- [Exercise aim]:
Transcribe exactly, and only, the lines that fall between the line containing "Instruction: Open the shopping cart icon" and the last line of the material, both ends included, omitting any pictures.

- [Extracted data]:
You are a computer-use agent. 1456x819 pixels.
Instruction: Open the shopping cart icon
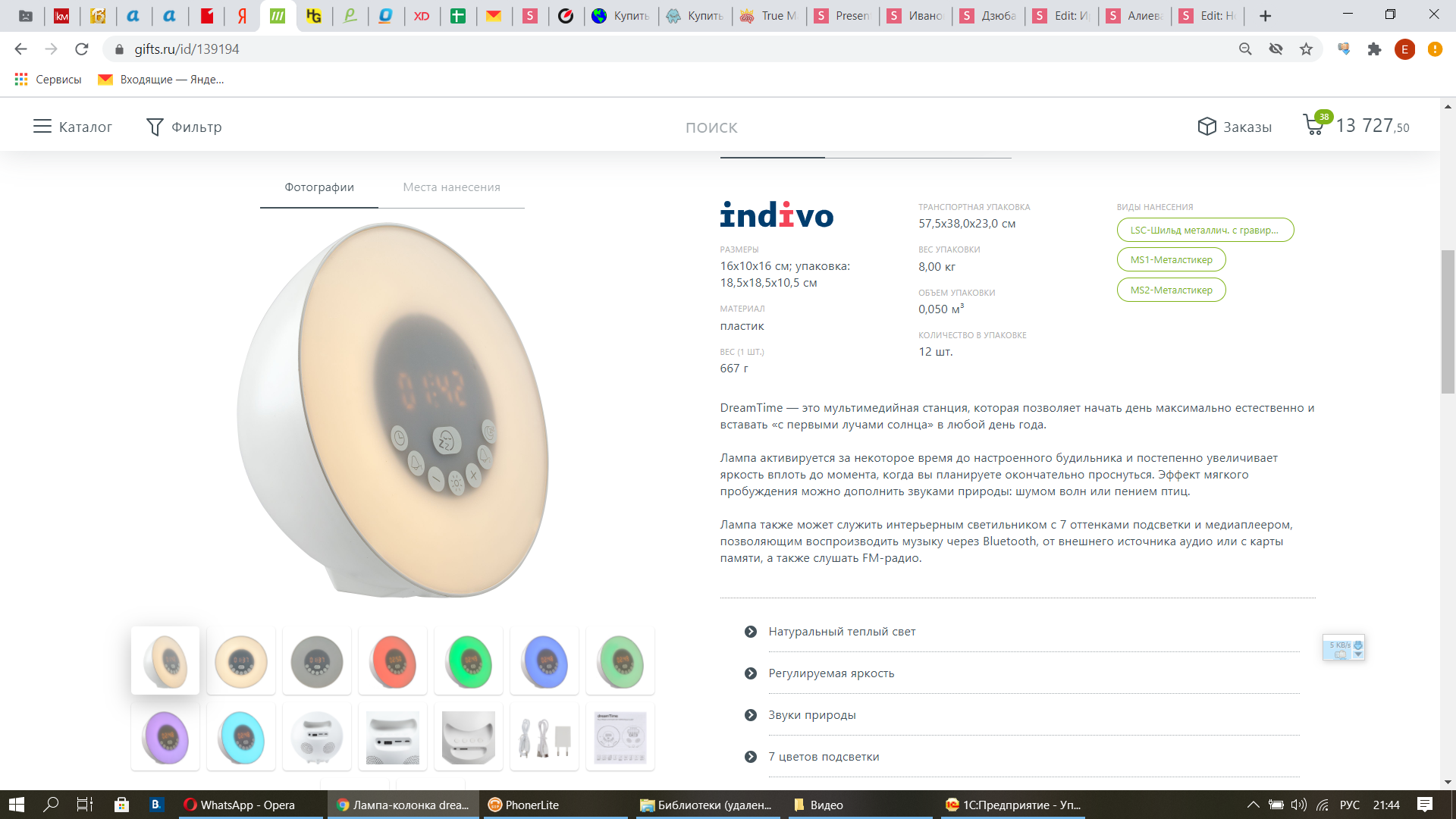1314,124
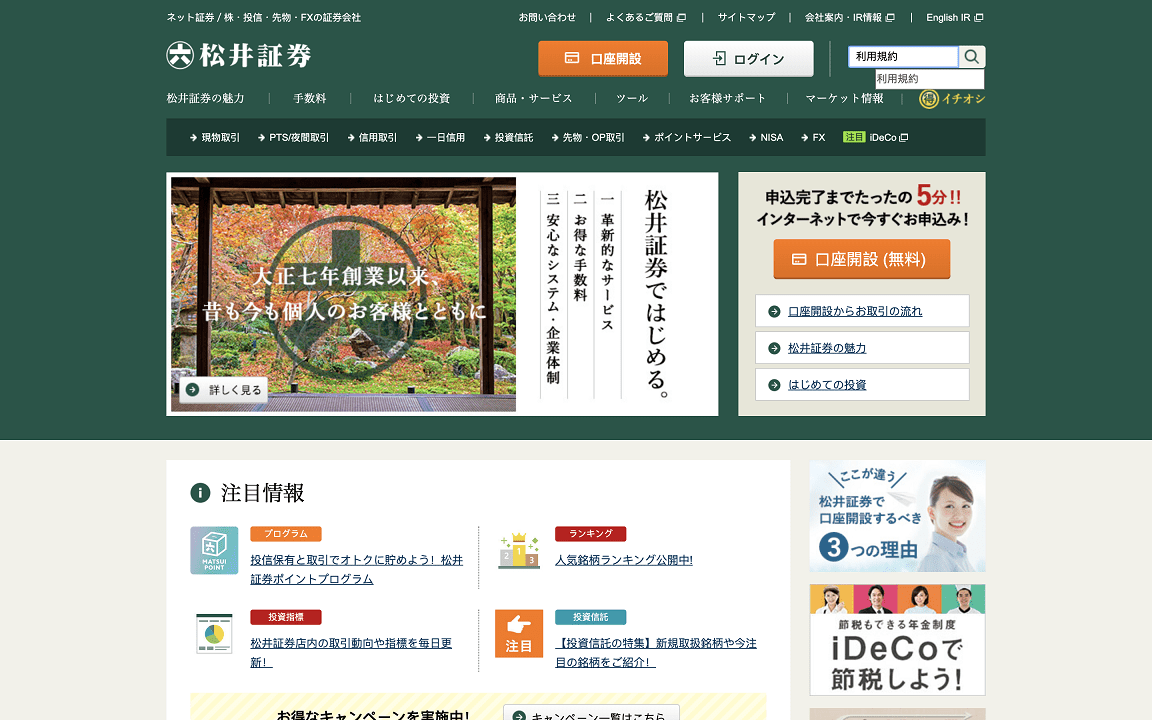Click the iDeCoで節税しよう banner
Screen dimensions: 1152x720
tap(897, 640)
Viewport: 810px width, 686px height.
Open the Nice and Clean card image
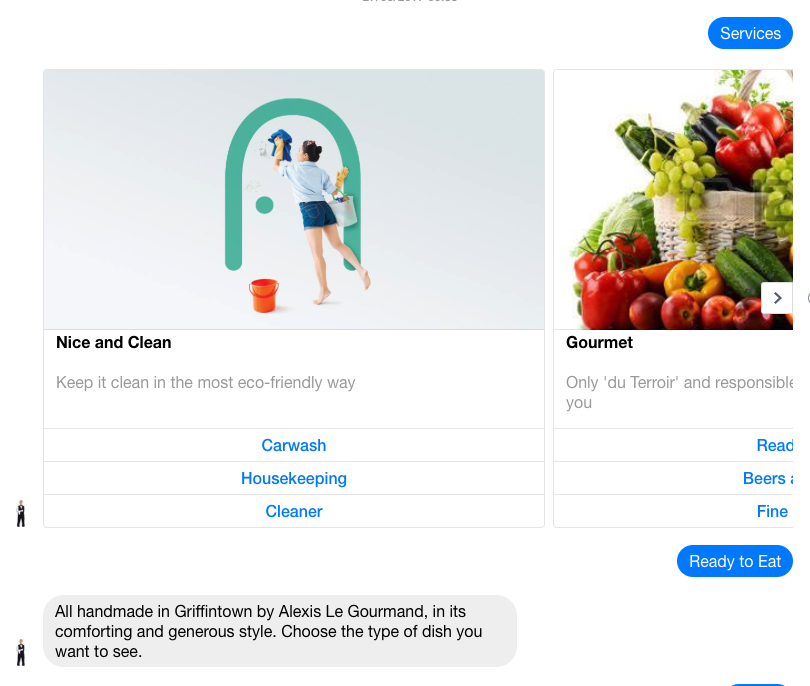[x=294, y=199]

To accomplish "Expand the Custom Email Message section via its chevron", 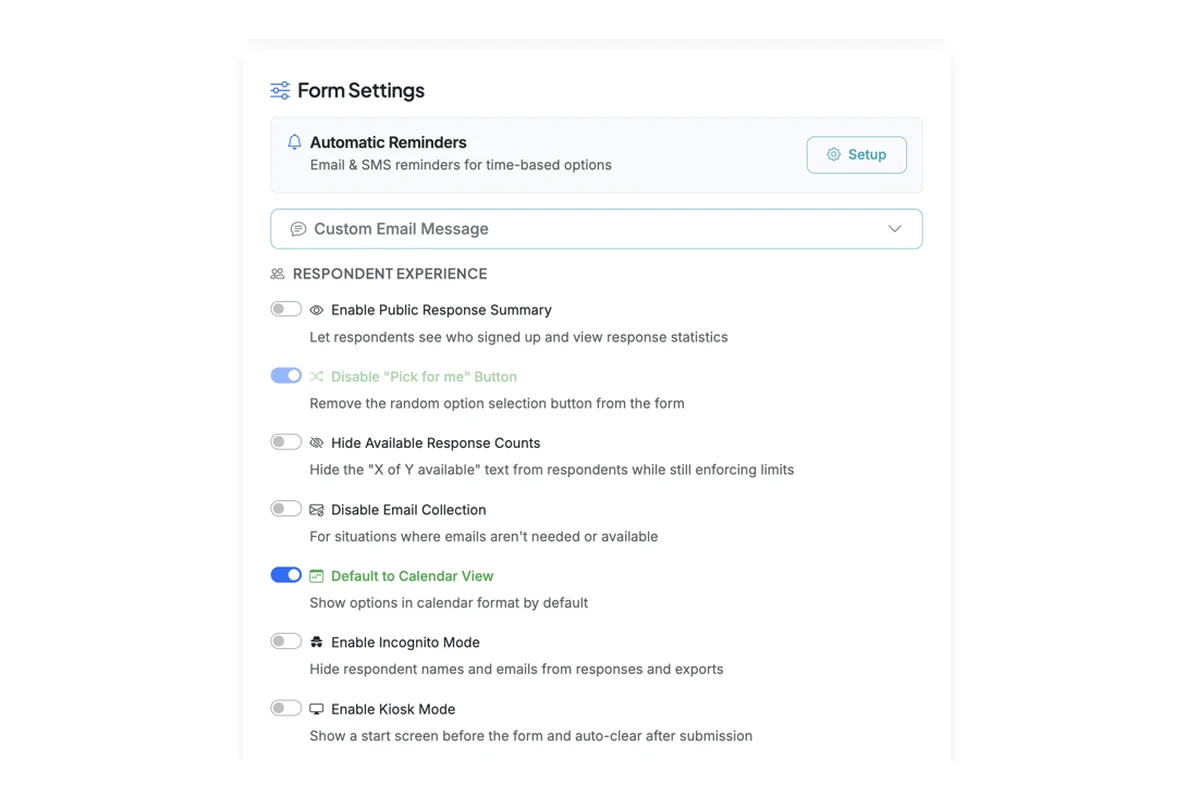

- [Response below]:
Instruction: Open the shopping cart icon
1314,124
Click the iDeCoで節税しよう banner
Screen dimensions: 1152x720
tap(897, 640)
Viewport: 810px width, 686px height.
Open the Nice and Clean card image
[x=294, y=199]

To accomplish "Expand the Custom Email Message section via its chevron", 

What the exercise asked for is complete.